“Your task is not to seek for love, but merely to seek and find all the barriers within yourself that you have built against it.”
Is Your Childhood Ruining Your Relationship With Your Man?
While you were growing up, you have been completely at your parents’ will. Depending on the amount of love, attention and time that were devoted to you by your parents, their involvement in your life has no doubt affected how you are when it comes to your romantic relationships.
Whether they were always there for you, never really there for you or they were excessively there for you, you are probably going to be drawn to different partners for every relationship that you have.
A person tends to be most vulnerable within the context of intimate and familial relationships. So, it is just natural that any unresolved emotional issue from your familial relationship can bleed to your intimate relationship.
Right from an early age, you have learned that you need to be counterbalance to the rest of the members of your immediate family. You became everything that your family unit expected or needed you to be.
If your parent or parents neglected you, there are chances that you will attract similarly distant partners for your relationships.
If your parent is quick to get angry, you have probably learned to walk very lightly and become very self-sufficient to the point that you no longer need any form of parenting.
If any of your parents occasionally abandoned you, you can get attracted to someone whose love you need to earn instead of feeling attracted to those people who already love you.
Because you have been so used to playing a specific role in your family, you will find partners that will keep you stuck in that specific role, unless you will undergo a talk-based, self-awareness or self-development therapy with the unconscious patterns that you have formed in your mind. So, until you become completely aware of your patterns and shift them, you are going to continue living out exactly the similar emotional trauma that you have gone through when you were still a young child.
Do you relate to any of these situations? If you do, there is a great chance that your relationship is already being affected by your childhood. However, this should not be the case.

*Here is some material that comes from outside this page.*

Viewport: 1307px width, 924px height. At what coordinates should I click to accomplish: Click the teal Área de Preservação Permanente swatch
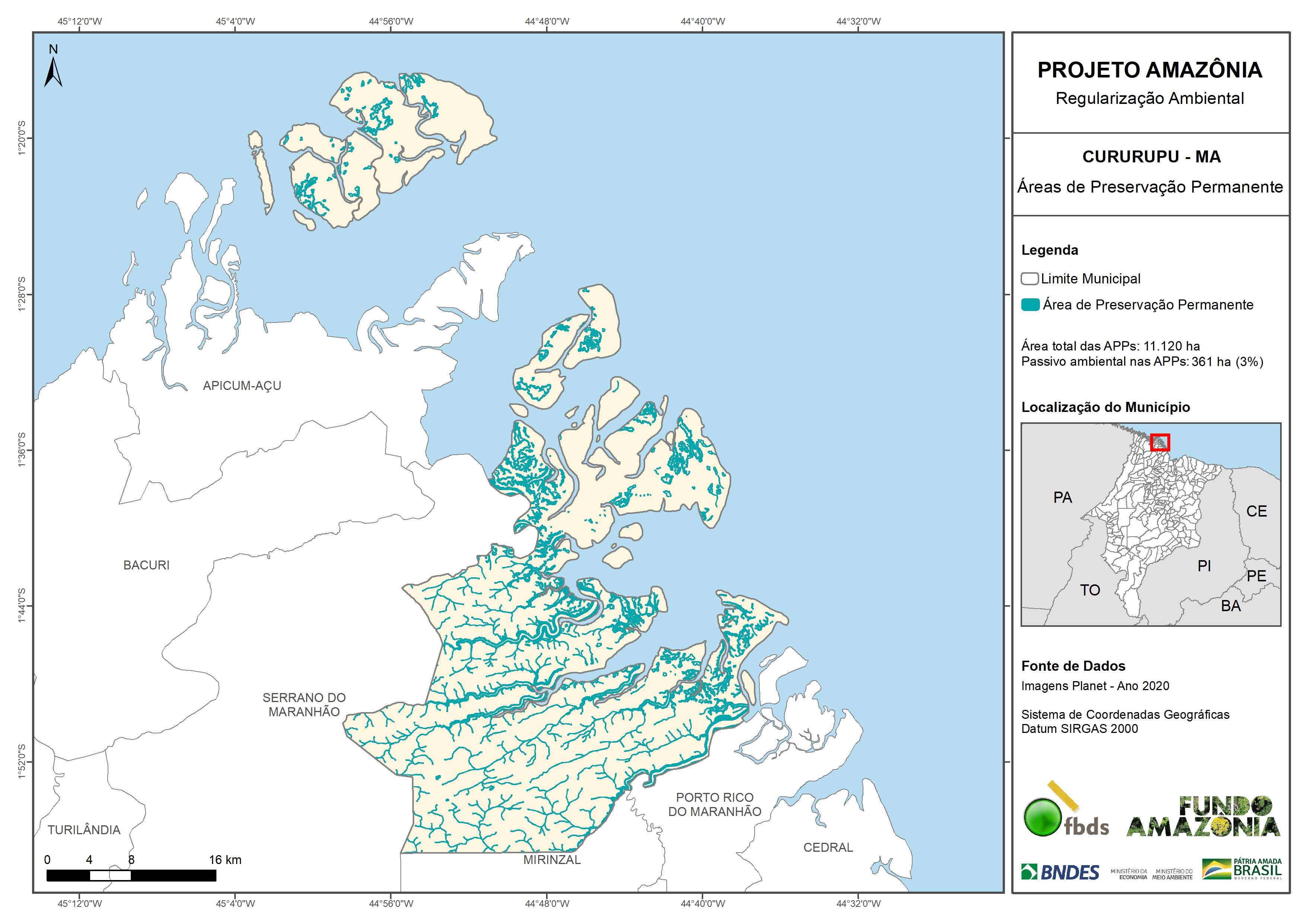click(x=1030, y=305)
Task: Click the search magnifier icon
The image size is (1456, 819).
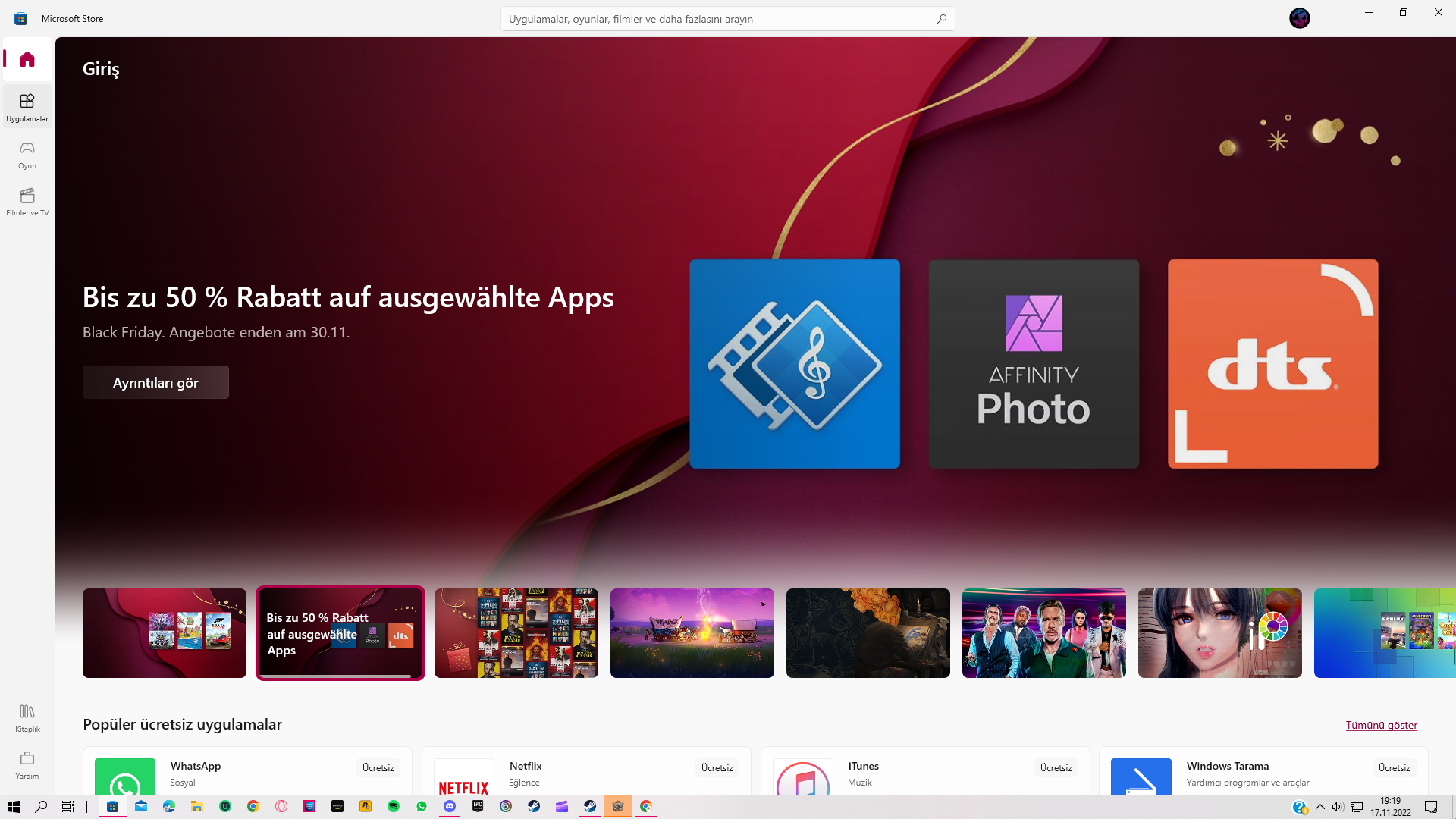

First of all, you need to understand that all the things that your parents did for you were done because of two reasons: the love that they have for you or the unconscious patterns instilled to them by their own parents. Simply put, what your parents showed to you must not in any way be an impediment for you to get your own happiness. Your childhood was all in the past and what happened then must never in any way affect what you have right now, in the present. Now that you are old enough, you should be wise enough to determine what is right and wrong and what things must be forgotten.
If your childhood was not too good, never let your dark past interfere with your chance to live your life to the fullest with your beloved man right there by your side to support you all the way.